Primordial helium-3 redux: The helium isotope ratio of the Orion nebula

TL;DR

This study measures the helium isotope ratio 3He/4He in the Orion Nebula, compares it with primordial and galactic values, and uses models to understand galactic chemical evolution, supporting the Standard Model of cosmology.

Contribution

First direct measurement of 3He/4He outside the Local Interstellar Cloud, combined with galactic evolution simulations to constrain primordial helium isotope ratios.

Findings

Measured 3He/4He in Orion Nebula: (1.77±0.13)×10^{-4}

Galactic models reproduce observed ratios with primordial ratio ~1.043×10^{-4}

Primordial 3He abundance constrained to <(1.09±0.18)×10^{-5}

Abstract

We report the first direct measurement of the helium isotope ratio, 3He/4He, outside of the Local Interstellar Cloud, as part of science verification observations with the upgraded CRyogenic InfraRed Echelle Spectrograph (CRIRES).
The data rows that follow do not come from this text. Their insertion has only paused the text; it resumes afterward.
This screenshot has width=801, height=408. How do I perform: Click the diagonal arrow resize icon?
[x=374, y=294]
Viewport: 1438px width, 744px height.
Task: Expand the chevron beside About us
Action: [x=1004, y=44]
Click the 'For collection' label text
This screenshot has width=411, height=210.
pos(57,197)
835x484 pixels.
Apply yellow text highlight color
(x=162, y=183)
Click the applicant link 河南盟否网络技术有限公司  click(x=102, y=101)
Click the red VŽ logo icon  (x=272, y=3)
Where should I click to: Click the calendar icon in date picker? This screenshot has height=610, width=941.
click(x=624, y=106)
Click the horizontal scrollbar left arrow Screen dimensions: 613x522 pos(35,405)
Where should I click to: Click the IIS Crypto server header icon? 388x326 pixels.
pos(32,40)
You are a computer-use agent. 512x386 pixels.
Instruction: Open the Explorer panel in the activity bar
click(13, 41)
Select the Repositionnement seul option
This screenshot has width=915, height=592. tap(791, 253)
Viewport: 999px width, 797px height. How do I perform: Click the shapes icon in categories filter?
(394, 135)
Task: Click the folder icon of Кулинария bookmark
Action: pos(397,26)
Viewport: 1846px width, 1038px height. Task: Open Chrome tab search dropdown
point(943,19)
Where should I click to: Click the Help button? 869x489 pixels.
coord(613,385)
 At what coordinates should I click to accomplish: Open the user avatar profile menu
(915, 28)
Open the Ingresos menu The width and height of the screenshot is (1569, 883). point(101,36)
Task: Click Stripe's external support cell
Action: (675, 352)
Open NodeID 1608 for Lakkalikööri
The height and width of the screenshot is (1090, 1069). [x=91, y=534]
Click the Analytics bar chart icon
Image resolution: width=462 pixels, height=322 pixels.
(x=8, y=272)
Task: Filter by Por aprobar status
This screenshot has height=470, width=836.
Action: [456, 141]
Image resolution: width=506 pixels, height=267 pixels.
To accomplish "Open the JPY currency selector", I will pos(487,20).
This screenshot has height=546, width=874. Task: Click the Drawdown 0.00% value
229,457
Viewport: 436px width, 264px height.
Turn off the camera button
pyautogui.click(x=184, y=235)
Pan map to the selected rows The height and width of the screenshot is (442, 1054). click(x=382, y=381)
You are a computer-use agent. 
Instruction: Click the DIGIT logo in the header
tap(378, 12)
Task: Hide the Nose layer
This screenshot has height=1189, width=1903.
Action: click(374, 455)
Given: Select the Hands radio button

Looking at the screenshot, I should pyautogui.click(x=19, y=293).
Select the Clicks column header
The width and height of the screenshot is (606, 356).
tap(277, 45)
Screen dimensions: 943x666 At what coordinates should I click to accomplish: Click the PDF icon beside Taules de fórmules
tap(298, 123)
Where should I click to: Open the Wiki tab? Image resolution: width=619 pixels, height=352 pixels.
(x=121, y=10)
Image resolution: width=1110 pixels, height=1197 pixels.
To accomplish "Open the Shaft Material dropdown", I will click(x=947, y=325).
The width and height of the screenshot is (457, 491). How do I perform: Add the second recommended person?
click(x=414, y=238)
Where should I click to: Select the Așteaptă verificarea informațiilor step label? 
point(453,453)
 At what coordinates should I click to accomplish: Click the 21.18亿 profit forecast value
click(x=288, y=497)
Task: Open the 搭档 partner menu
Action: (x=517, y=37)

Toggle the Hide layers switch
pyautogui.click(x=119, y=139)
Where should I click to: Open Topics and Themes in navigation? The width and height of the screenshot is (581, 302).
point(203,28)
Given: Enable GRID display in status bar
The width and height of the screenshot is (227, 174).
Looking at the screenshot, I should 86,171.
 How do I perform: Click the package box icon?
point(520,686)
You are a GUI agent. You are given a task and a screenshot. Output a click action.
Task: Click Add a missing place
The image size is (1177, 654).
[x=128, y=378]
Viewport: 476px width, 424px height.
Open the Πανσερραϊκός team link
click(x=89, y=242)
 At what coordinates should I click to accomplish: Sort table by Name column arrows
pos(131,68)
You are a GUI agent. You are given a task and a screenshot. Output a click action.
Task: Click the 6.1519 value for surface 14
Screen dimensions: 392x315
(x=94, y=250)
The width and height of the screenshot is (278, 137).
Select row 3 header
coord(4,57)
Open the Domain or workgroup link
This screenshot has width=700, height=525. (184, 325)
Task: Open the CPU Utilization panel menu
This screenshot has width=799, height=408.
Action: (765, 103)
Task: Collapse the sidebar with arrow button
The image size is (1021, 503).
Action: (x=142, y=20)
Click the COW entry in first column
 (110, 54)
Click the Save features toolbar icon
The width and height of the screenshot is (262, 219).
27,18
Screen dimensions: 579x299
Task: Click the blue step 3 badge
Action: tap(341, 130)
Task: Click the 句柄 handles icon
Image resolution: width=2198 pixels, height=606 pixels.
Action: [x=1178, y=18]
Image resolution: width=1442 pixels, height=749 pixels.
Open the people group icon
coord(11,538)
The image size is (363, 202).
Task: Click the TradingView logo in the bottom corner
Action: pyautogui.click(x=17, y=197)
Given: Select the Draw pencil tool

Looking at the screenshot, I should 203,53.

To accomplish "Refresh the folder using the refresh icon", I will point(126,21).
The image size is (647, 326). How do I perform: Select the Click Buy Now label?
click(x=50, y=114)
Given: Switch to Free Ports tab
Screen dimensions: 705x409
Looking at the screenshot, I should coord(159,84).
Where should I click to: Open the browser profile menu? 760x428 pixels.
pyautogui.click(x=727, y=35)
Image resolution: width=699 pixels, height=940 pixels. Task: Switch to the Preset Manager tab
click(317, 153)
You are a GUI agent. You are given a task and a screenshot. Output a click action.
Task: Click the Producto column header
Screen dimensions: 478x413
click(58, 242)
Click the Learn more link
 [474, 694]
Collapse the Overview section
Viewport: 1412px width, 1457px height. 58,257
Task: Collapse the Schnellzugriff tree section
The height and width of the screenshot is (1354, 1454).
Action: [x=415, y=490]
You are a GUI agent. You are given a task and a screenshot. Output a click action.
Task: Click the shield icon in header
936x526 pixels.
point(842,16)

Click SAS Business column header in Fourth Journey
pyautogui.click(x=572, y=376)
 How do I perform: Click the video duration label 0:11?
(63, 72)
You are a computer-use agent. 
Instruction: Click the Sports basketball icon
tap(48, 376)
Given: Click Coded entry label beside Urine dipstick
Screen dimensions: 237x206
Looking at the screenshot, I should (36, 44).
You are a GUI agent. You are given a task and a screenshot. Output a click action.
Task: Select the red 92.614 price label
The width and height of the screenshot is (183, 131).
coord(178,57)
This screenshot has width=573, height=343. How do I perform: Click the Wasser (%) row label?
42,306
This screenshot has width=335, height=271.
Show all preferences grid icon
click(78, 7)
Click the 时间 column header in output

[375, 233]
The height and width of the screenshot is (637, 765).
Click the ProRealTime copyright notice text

Our determination of 3He/4He is based on metastable HeI* absorption along the line-of-sight towards Tet02 Ori A in the Orion Nebula. We measure a value 3He/4He=(1.77+/-0.13)x10^{-4}, which is just ~40 per cent above the primordial relative abundance of these isotopes, assuming the Standard Model of particle physics and cosmology, (3He/4He)_p = (1.257+/-0.017)x10^-4. We calculate a suite of galactic chemical evolution simulations to study the Galactic build up of these isotopes, using the yields from Limongi & Chieffi (2018) for stars in the mass range M=8-100 M_sun and Lagarde (2011,2012) for M=0.8-8 M_sun. We find that these simulations simultaneously reproduce the Orion and protosolar 3He/4He values if the calculations are initialized with a primordial ratio (3He/4He)_p=(1.043+/-0.089)x10^-4. Even though the quoted error does not include the model uncertainty, this determination agrees with the Standard Model value to within ~2sigma. We also use the present-day Galactic abundance of deuterium (D/H), helium (He/H), and 3He/4He to infer an empirical limit on the primordial 3He abundance, (3He/H)_p < (1.09+/-0.18)x10^-5, which also agrees with the Standard Model value. We point out that it is becoming increasingly difficult to explain the discrepant primordial 7Li/H abundance with non-standard physics, without breaking the remarkable simultaneous agreement of three primordial element ratios (D/H, 4He/H, and 3He/4He) with the Standard Model values.